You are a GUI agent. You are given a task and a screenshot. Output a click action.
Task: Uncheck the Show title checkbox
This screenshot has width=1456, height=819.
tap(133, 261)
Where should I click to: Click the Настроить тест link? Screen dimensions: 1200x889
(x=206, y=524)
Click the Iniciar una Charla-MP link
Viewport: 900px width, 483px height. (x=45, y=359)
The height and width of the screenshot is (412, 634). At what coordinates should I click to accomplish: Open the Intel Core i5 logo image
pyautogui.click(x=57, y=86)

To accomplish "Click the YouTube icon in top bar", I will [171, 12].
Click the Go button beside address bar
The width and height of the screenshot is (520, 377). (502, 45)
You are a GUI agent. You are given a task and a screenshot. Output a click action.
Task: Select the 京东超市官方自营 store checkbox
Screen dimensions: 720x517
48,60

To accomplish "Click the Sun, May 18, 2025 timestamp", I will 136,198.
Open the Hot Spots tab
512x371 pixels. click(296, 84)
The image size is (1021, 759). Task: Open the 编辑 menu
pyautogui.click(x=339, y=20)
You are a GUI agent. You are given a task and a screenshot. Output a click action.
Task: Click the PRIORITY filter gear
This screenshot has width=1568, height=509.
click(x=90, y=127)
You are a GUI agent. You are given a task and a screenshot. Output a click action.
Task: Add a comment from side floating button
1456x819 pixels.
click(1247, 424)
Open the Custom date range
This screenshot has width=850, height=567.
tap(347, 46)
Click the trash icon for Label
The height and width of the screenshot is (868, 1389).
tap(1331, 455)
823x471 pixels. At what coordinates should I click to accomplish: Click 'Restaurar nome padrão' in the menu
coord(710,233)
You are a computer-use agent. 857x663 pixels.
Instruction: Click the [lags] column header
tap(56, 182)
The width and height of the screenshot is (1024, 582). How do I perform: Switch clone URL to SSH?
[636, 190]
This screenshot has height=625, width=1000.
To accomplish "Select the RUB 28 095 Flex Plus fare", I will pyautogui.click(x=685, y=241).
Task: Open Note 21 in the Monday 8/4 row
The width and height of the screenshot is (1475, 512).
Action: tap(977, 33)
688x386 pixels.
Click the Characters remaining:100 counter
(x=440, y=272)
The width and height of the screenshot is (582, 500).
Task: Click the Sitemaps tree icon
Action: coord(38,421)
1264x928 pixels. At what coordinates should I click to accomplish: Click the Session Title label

--------------------

# EXERCISE REQUIREMENTS
Wherever a line holds the word "Select", copy that line out of the entries above.

# TASK RESPONSE
Task: Select the 京东超市官方自营 store checkbox
To accomplish "Select the RUB 28 095 Flex Plus fare", I will pyautogui.click(x=685, y=241).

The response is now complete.